Enunciado =>
Indique se cada afirmação abaixo está de acordo com o texto sobre a Amazônia, respondendo sim ou não e citando literalmente o trecho do texto que decide cada caso. (a) O Brasil ocupa o 4º lugar no ranking de países que mais matam ambientalistas. (b) Irmã Dorothy Stang foi morta em 1988. (c) No monitor Foco Amazônia, o estado do Pará se destacou no volume de atos e iniciativas no último mês.

Texto selecionado =>
(Balanço #7) Junho: dias de luta com luto

Assassinato de Bruno e Dom ilustra cenário de guerra na Amazônia. Desmatamento segue em alta alarmante, enquanto MT aprova PL para pecuária em área de preservação permanente e RR tenta proibir destruição de equipamentos apreendidos em fiscalizações ambientais.

Os rostos do indigenista brasileiro Bruno Pereira e do jornalista britânico Dom Philips, assassinados na Amazônia brasileira no início de junho, são o retrato de dias sombrios na floresta: medo, violência, injustiça e destruição de recursos naturais em ritmo crescente. A terra marcada pela luta vive dias de luto. 

O desaparecimento e morte de pessoas que trabalham em defesa do meio ambiente e dos povos indígenas infelizmente não é exceção. Embora Bruno e Dom se unam a casos emblemáticos como Chico Mendes, assassinato em 1988, e Irmã Dorothy Stang, morta em 2005, a lista de ativistas que pagaram com vida por seus ideais é muito mais extensa. O Brasil ocupa o vergonhoso 4º lugar no ranking de países que mais matam ambientalistas

No monitor Foco Amazônia, o estado do Amazonas se destacou no volume de atos e iniciativas no último mês, contabilizando decretos de desastres e situações de emergência, além de normas de regulamentação de pesca e fiscalização.

Material fornecido =>
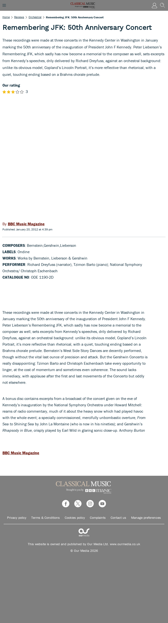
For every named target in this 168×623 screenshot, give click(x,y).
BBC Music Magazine (20, 452)
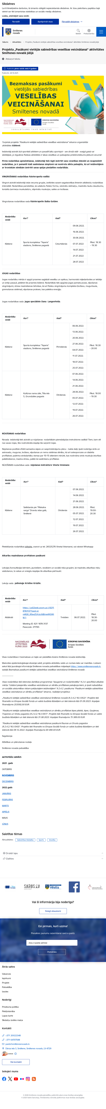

Resolução =>
(a) Sim: "O Brasil ocupa o vergonhoso 4º lugar no ranking de países que mais matam ambientalistas".
(b) Não: "Irmã Dorothy Stang, morta em 2005".
(c) Não: "o estado do Amazonas se destacou no volume de atos e iniciativas no último mês".